» **EXERCISE BRIEF**
How many lines in the items below contain the string "height"? Reply with the number alone.

» **STORED RECORDS**
============================================================
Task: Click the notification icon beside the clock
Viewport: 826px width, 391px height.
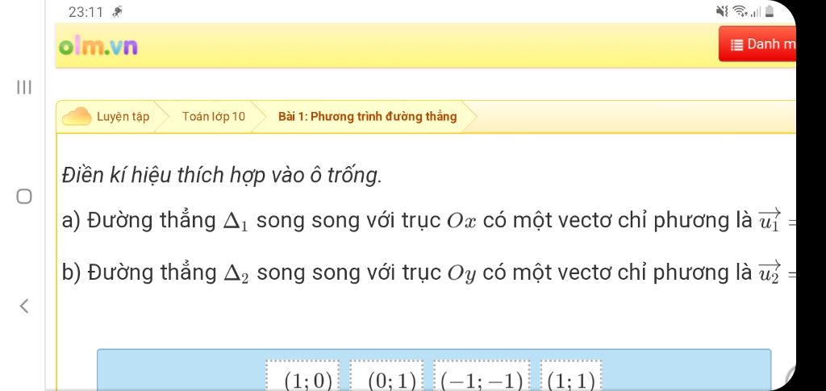Action: 118,11
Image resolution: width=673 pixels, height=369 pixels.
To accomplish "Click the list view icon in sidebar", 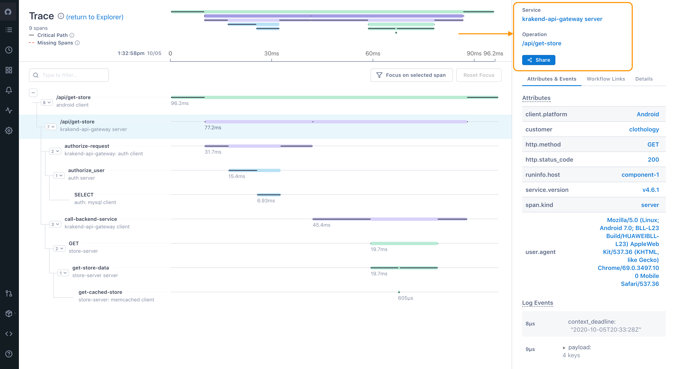I will [x=9, y=30].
============================================================
» **THE OUTPUT**
2